- [Your assignment] Repeat, word for word, the part of the Truman Building text from "In 2007, more" to "provide interior illumination.".

In 2007, more than 8,000 employees worked in the Truman Building. The building houses 1.4 e6sqft to 1.507 e6sqft of usable space, the corridors take up over 267000 sqft, and the roof area is about seven acres (28,000 square meters). There are 44 elevators, over 4,000 windows, and about 34,000 fluorescent light fixtures that provide interior illumination.

The building is currently being renovated under a twelve-year plan to modernize the structure. In May 2014, the General Services Administration (GSA) awarded a $25 million contract to build a new public entrance on the east side of the Truman Building. The glass and steel structure acts not only as a high-security entrance to the building but also as a museum about American diplomacy. The 20,000 sqft addition, called the U.S. Diplomacy Center, was designed by the firm Beyer Blinder Belle and constructed by Gilbane Construction. The addition was privately funded by the Diplomacy Center Foundation, a nonprofit established by former secretary of state Madeleine Albright in 2000 to honor American diplomats. The National Capital Planning Commission approved the design in 2011. Construction was completed in 2017. GSA awarded a $77.4 million contract in September 2014 to renovate much of the rest of the structure. Some of the renovations would restructure the interior layout of the building to meet the State Department's needs. However, most of the contract would focus on replacing the building's electrical, elevator, mechanical, plumbing, and telecommunication systems. The refurbishment was scheduled to begin in January 2015 and take 14 months to complete.

(Entries taken from a collection)
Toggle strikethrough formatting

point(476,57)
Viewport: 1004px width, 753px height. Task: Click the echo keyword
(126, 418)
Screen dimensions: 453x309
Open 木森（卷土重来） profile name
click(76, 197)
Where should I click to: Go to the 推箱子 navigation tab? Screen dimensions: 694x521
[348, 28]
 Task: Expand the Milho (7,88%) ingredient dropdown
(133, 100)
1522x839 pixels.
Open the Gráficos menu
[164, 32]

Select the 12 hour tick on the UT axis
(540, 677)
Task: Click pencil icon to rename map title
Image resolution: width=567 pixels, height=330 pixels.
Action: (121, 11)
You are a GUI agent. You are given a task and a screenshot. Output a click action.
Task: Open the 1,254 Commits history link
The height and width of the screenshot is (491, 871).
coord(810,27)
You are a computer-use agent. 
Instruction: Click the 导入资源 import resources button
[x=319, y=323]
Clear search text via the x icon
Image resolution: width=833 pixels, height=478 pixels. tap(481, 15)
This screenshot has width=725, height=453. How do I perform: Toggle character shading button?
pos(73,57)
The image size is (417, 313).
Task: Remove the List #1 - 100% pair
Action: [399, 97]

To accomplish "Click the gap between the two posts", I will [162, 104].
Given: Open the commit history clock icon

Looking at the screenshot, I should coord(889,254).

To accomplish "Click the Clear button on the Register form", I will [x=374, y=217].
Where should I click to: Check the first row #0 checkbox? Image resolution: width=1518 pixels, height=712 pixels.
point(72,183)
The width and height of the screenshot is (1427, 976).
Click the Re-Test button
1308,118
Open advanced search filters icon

- [Answer box]
In 2007, more than 8,000 employees worked in the Truman Building. The building houses 1.4 e6sqft to 1.507 e6sqft of usable space, the corridors take up over 267000 sqft, and the roof area is about seven acres (28,000 square meters). There are 44 elevators, over 4,000 windows, and about 34,000 fluorescent light fixtures that provide interior illumination.